Ein angesehener Junghotelier aus Dorf Tirol brachte das nationale Dilemma der nach dem 1. Weltkrieg von Italien „eingemeindeten” Südtiroler auf einen anschauliches Bild. Wenn ich mir mit einem Messer tief in den Arm schneide, sagte er, was sehen Sie dann? „Rot-weiß-rot”, meinte er, aber niemals „grün-weiß-rot”. (Landesfarben von Österreich bzw. Italien).

Hofers renitente Gene sind virulent

Die Bezeichnung von Bergen, Almen, Hütten und Wegen ist in Südtirol ein sensibles Thema. Hier setzt und kann der selbstbewusste Südtiroler der von oben angeordneten Zweisprachlichkeit Grenzen setzen. Andreas Hofer (damals gegen Bayern und Frankreich) lebt! Sein Freiheitsbewusstsein und seine renitenten, aufständischen Gene sind in den Nachfahren virulent. Italiener wiederum reagieren genervt auf dieses regionale Selbstbewusstsein und verzieren die deutschsprachigen Weghinweise im Meraner Becken notorisch mit dicken Filzschreibern mit ihren Übersetzungen. Aus „Aschbach” wird „Rio Lagundo”, undsoweiter, und auf ein „Servus” oder „Grias di” im Berg antwortet manch ein Italiener erst gar nicht. Ist schon hart, sich im eigenen Land in einer ausländischen Sprache zurechtfinden zu müssen…

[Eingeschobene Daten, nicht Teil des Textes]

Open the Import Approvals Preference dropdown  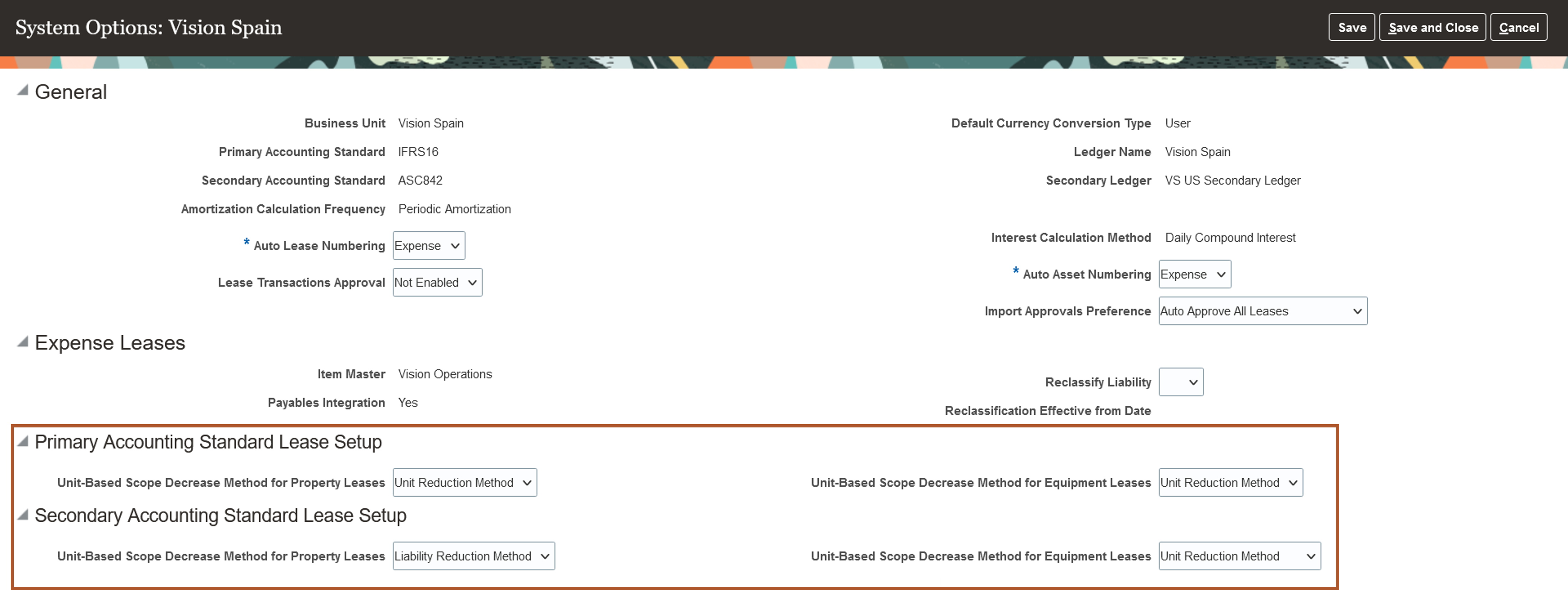(1262, 311)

Eine Skiabfahrt der Kategorie „sehr schwarz”

Wir starten in Kurzras, einer Anhäufung von Sporthotels auf rund 2000 Höhenmetern im Talschluss des Schnalstales. „Glacier Hotel Grawand” protzt eine Werbung an der Talstation des Liftes, der dich über 1200 Meter höher befördert. Wir gehen zu Fuß, den Steig an der Flanke der Steinschlagspitze, die Steigung ist angenehm. Gegenüber liegt die Graue Wand (3202 m) im Gegenlicht dunkel wie ein Kohlemassiv, an ihrer linken Schulter windet sich eine wahnsinnig steile Spur: Straßen- oder Skipiste? Die Antwort weiß eine freundliche Bedienung der Schöne-Aussicht-Hütte. „Eine Skiabfahrt der Kategorie ,sehr schwarz’”, sagt sie. Gegenüber, unterhalb der Grawand, wird lautstark Bergbau betrieben. Bagger pickeln und knabbern im Stakkato irgendetwas aus dem Gestein, die x-te Seilbahn vielleicht? Nein, nur noch eine Piste für Top-Skifahrer, sagt die Hüttenkellnerin und sieht dabei nicht glücklich aus.

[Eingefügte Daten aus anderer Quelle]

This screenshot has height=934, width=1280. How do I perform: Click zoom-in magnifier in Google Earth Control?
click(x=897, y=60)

Ein Fluss aus Eis strömt von der Weißkugel

Wir steigen weiter auf den 3000er „Im hintern Eis”, einen roten Schuttgipfel mit einzigartigem Ausblick. Rundherum Gletscher, wohin Du schaust, gleißendes Weiß mit Rissen, Spalten, Furchen, von der Weißkugel (3739 m) herunter ergießt sich ein Fluss aus Eis, der Hintereisferner. Wie Ameisen an einer Leine schnürt eine Siebener-Seilschaft eilig über den Gletscher, von Nordwesten her ziehen dichte dunkle Wolkenwände heran. Wir blicken auf Vernagtspitze, Wildspitze, Kreuzspitze, Finailspitze, Schwarze Wand, um nur einige der Riesen zu nennen und frönen hemmungslos der neuen Pest der digitalen Fotografie: Panoramaaufnahmen machen!

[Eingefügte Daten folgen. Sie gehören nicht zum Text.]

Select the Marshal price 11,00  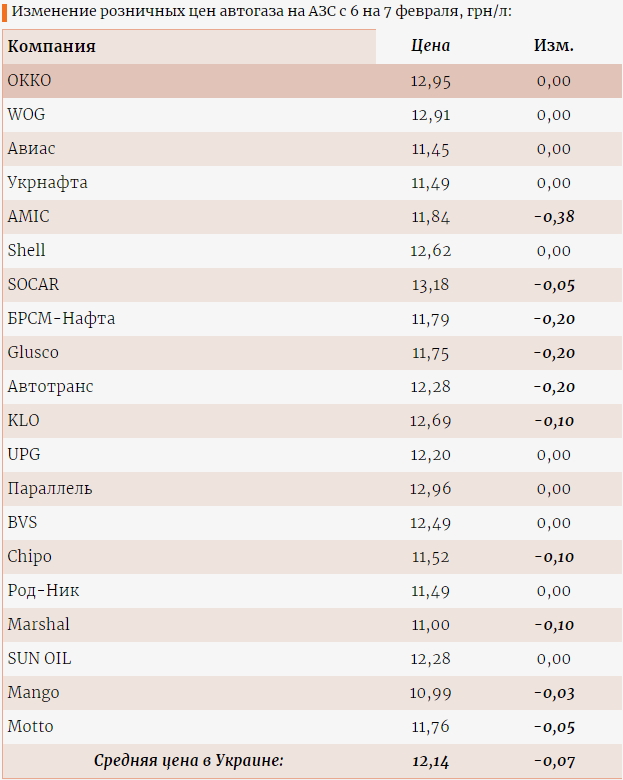[x=430, y=625]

Bartgeier mit riesiger Spannweite

Der Tipp von Erwin, unserem Berg-Mann aus dem Gasthof Oberöberst, über die Schöne-Aussicht-Hütte hinaus zum Hintereis zu steigen, war Gold wert. Auf dem Abstieg gibt’s noch die Sahne obenauf: Ein Bartgeier mit riesiger Spannweite kreist über einer Schafherde, die Murmeltiere pfeifen Alarm wie verrückt. Er ist jedoch nicht auf der Suche nach einem Schöppsenbraten, sondern lässt sich auf einer Felsstufe nieder und putzt sein Gefieder. Wenig später gesellt sich ein noch größerer Geier hinzu: Was für ein Anblick! Leider zu weit entfernt für unsere Kamera, uns bleibt aber die Erinnerung an eine imposante Beobachtung.